Science is a serious enterprise, but also a very human one with all the drama of human ingenuity mixed with human quirks and foibles that makes fascinating reading. However, these “back stories” are rarely known to the public due to the very nature (some would say, exclusiveness) of the scientific enterprise. Here’s one published recollection – an interview with the distinguished MIT mathematician, Bertram Kostant who was a visiting member of the Institute for Advanced Study in Princeton between 1953 and 1955, the years when intellectual giants like Albert Einstein, John von Neumann, J. Robert Oppenheimer, Hermann Weyl were there. The following account consist of excerpts from that interview, reproduced with some minor edits (in italics).

Recollections of Bertram Kostant
from Recountings: Conversations with MIT Mathematicians (2009), edited by Joel Segal.

Bertram Kostant (1928-2017) was an American mathematician known for his work in representation theory, differential geometry and mathematical physics.

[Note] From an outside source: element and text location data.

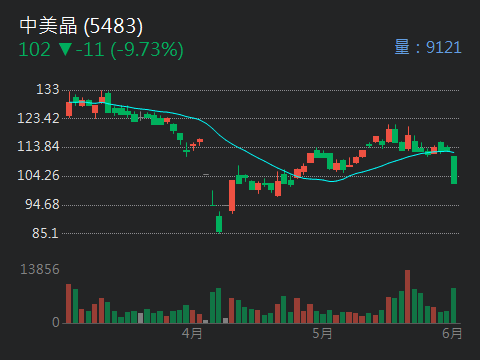Viewport: 480px width, 360px height.
Task: Click the 6月 time axis marker
Action: click(452, 333)
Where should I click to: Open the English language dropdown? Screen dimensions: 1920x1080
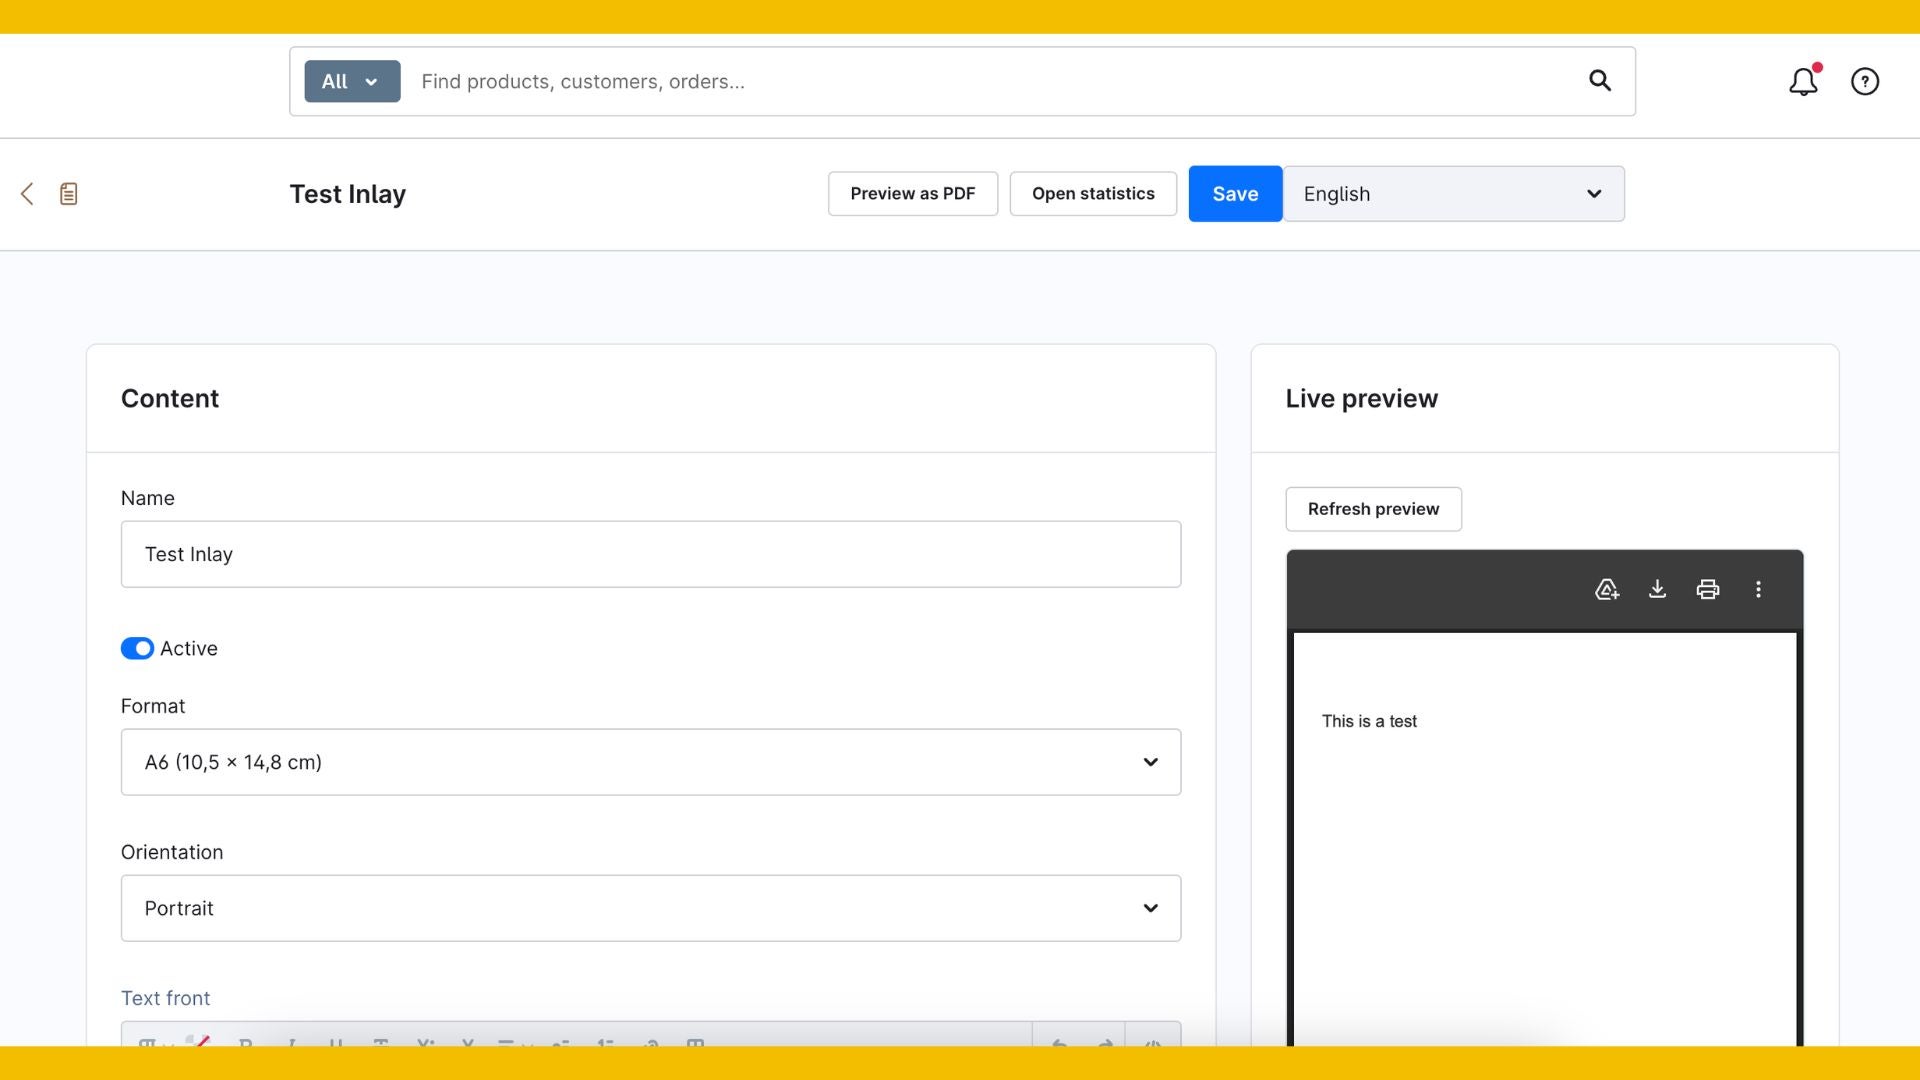(x=1453, y=194)
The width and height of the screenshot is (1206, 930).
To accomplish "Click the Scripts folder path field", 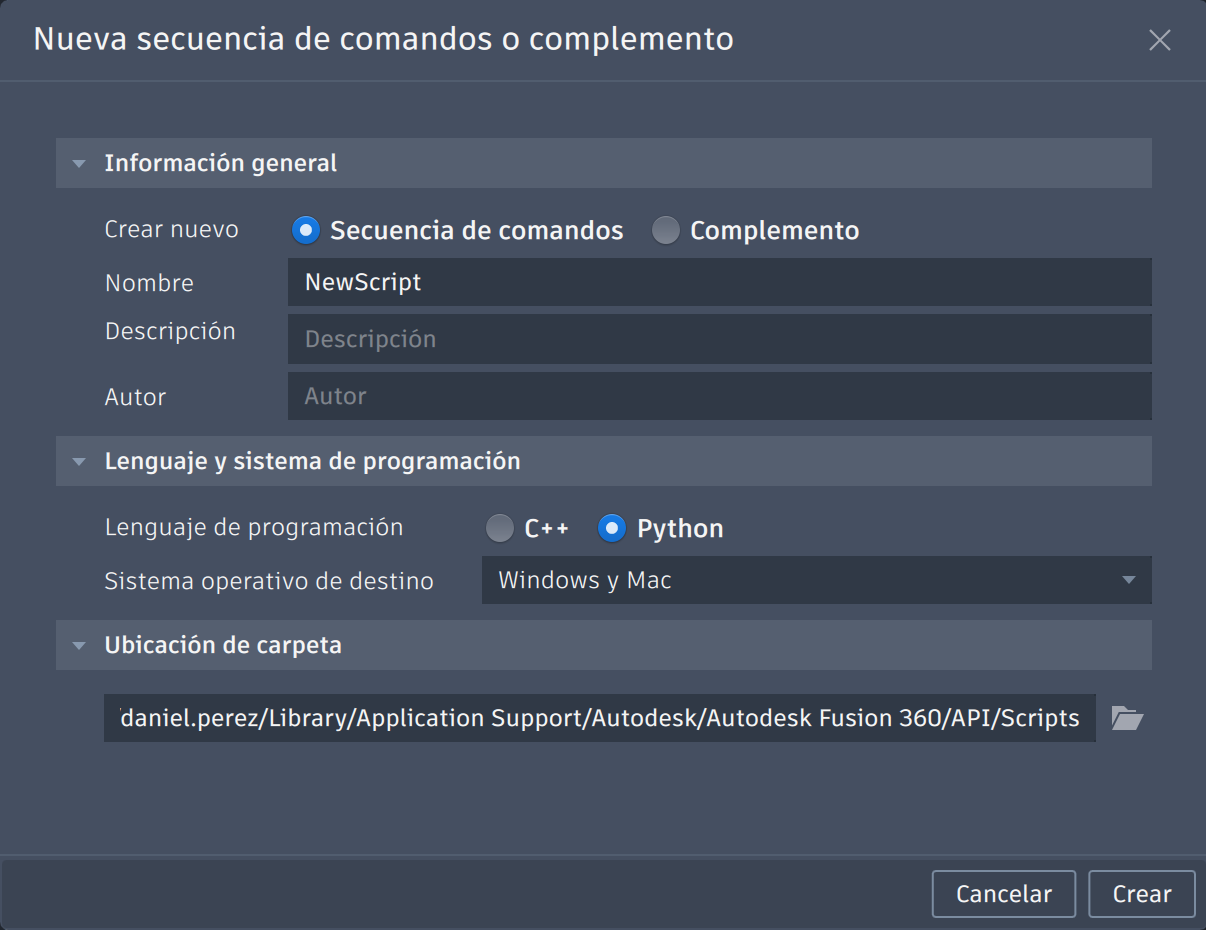I will click(599, 718).
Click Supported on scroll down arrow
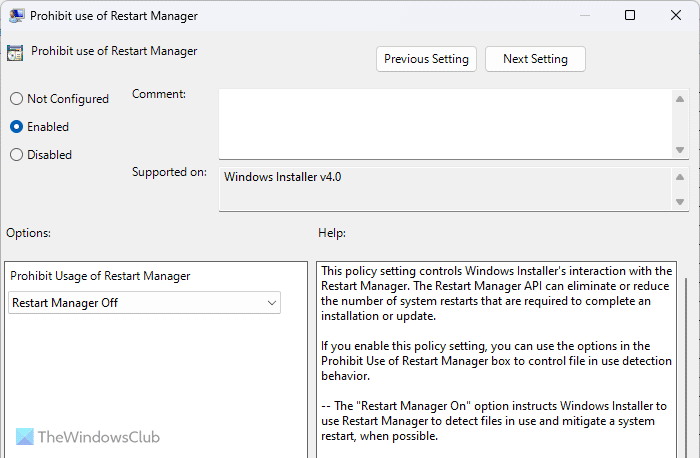Screen dimensions: 700x458 (680, 203)
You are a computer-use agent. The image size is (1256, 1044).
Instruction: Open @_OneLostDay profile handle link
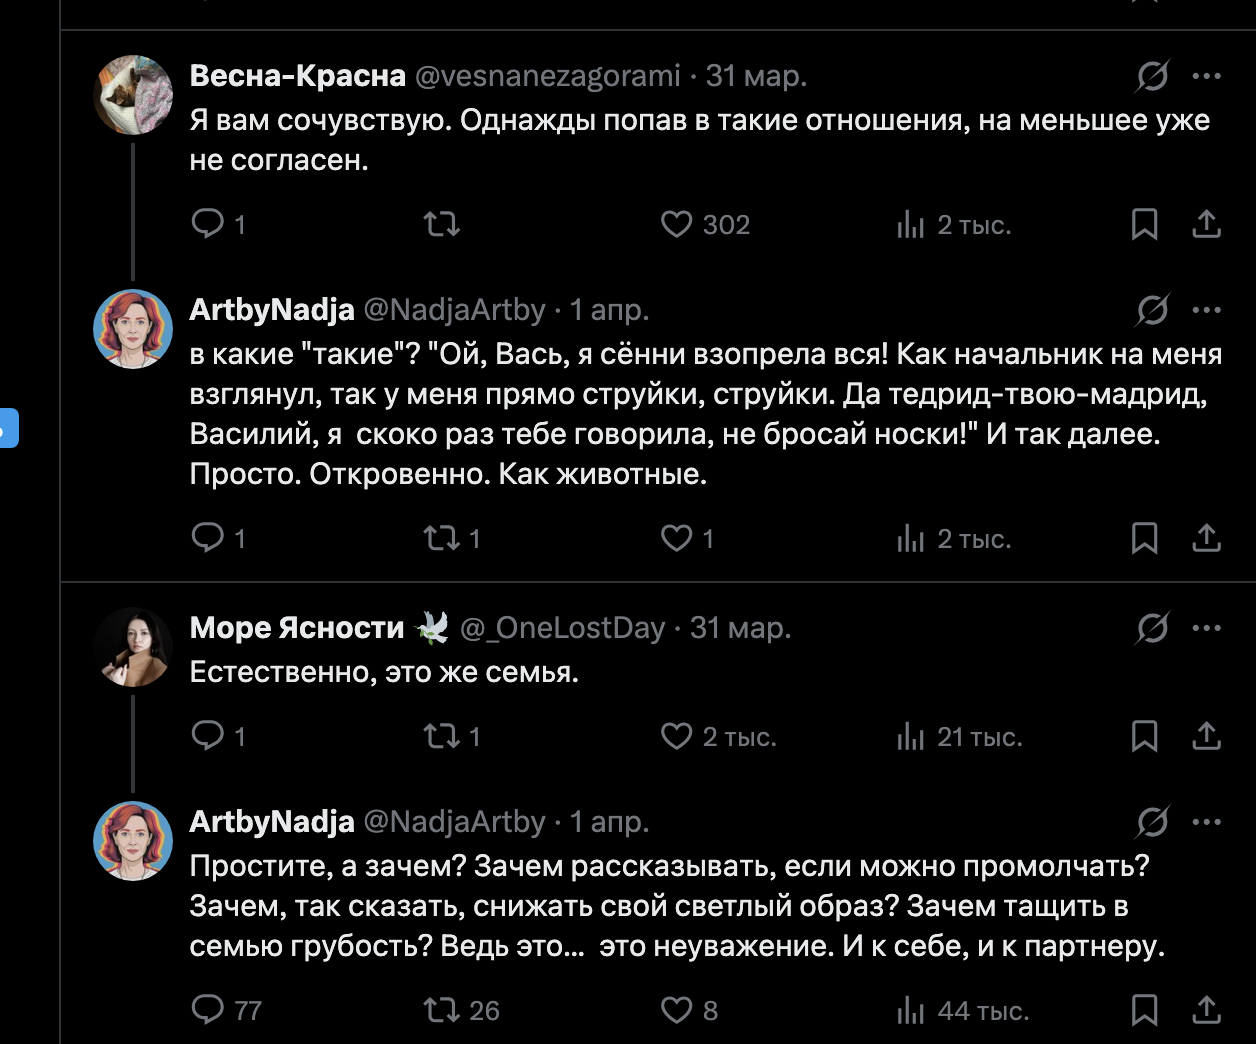pos(562,628)
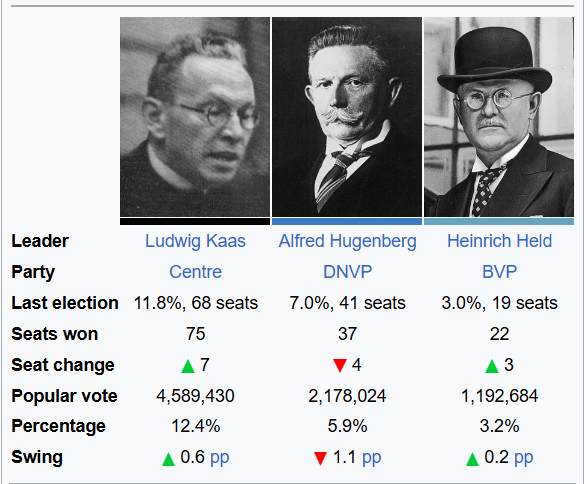Screen dimensions: 584x484
Task: Click the pp link next to 1.1
Action: [371, 458]
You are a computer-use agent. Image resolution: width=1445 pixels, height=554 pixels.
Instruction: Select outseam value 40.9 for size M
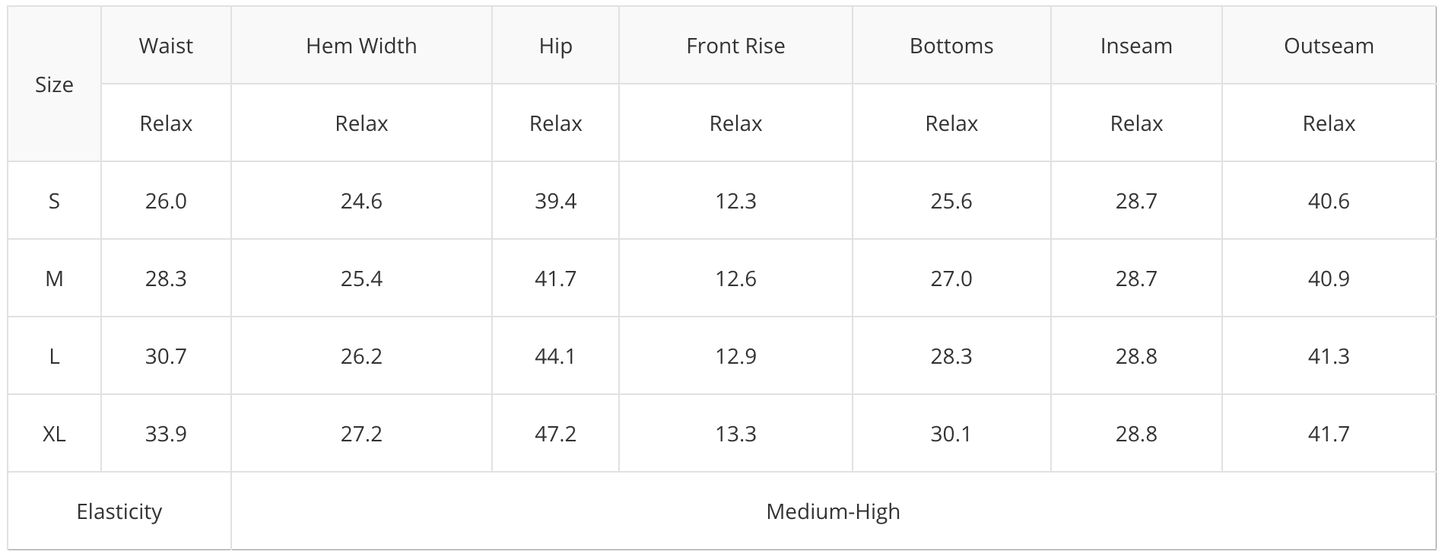[1328, 279]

“I received my doctorate in ’54, but I was admitted as a visiting member of the Institute for Advanced Study (IAS) in ’53. I was there until ’55. Some of the world’s foremost scientists were at the IAS at that time: Einstein, John von Neumann, J. Robert Oppenheimer, Hermann Weyl. I remember them all. I was very fortunate to be at the right place at the right time, … to have the opportunity to meet not only Einstein but von Neumann and Hermann Weyl, since all three were dead within a few years.

I met Einstein on Good Friday in 1955, about a week or so before he died. He was pacing around Fuld Hall looking for Jack, the driver of the Institute. But Jack was off that day, apparently because of the Good Friday holiday. Einstein often walked home with (Kurt) Godel, but I think Godel was not around. I was the only one sitting in the Full Hall common room, and I said, “I’ll be happy to drive you. It will be an honor.”

“Ohhh,” [Waving off the compliment.] So, I drove him to 112 Mercer Street. I was very nervous. God forbid I should have an accident! Einstein was a hero. Even my sister, who didn’t care about science one bit, regarded Einstein as a near deity. Once, when I invited my sister to the IAS, I took them into Einstein’s office. Office doors were generally unlocked when I was there. My older sister, who was nine years older than I, went out of her mind. “Einstein! This is Einstein’s office!” she was running around in a delirious state looking for souvenirs. The younger of my sisters was very proper and was screaming at my older sister for behaving this way. We were both running after her, taking things she wanted out of her hand. It was like a scene from Charlie Chaplin.

Einstein was extremely friendly. He didn’t want to get out of the car. We had a very pleasant talk. At one point, he asked me what I was working on. I said Lie groups. He said, “Oh that will be very important.” I was so pleased with that comment and rather surprised that he knew who Lie was.  And we talked about Oppenheimer. I sensed he didn’t like Oppenheimer. Besides personality conflict, it was known that Oppenheimer didn’t take Einstein seriously any more because of Einstein’s opposition to the strange properties of quantum mechanics.

I was fortunate to get to know John von Neumann (the legendary scientific polymath).as well. I went into his office one day and I told him a theorem I had proved, now known as the linear Konstant convexity theorem … he was quickly able to see a proof though it was quite new to him. I was pleasantly surprised that he gave me, I think, an hour of his time … I was also pleased that he turned out to be warm and friendly.

I thought all mathematicians were a bit weird and would stay up to all hours of the night and work. I was kind of shocked when I went to the Institute to find out that they lived 9-to-5 lives. One night I was the only one at 3 o’clock in the morning in the library in Fuld Hall, and it was very dark. I couldn’t even see my way; I remember walking down the hall and coming near von Neumann’s office, there’s this guy with a gun, right in front of von Neumann’s office. I almost got a heart attack! It was an FBI agent. He was guarding von Neumann’s office because von Neumann had all these secrets in his office.” Fun fact: von Neumann was a key figure in the development of the atomic bomb, and a member of the Atomic Energy Commission.

Fuld Hall at the Institute for Advanced Study once played host to such luminaries as Einstein, Weyl, Oppenheimer, von Neumann.
Albert Einstein (left) needs no introduction. John von Neumann (1903-1957), a Hungarian-American mathematical genius is regarded as having perhaps the widest expertise of any mathematician of his time. He made seminal contributions not only in mathematics but also in theoretical physics and computer science.
Einstein with the famed logician, Kurt Godel at the IAS.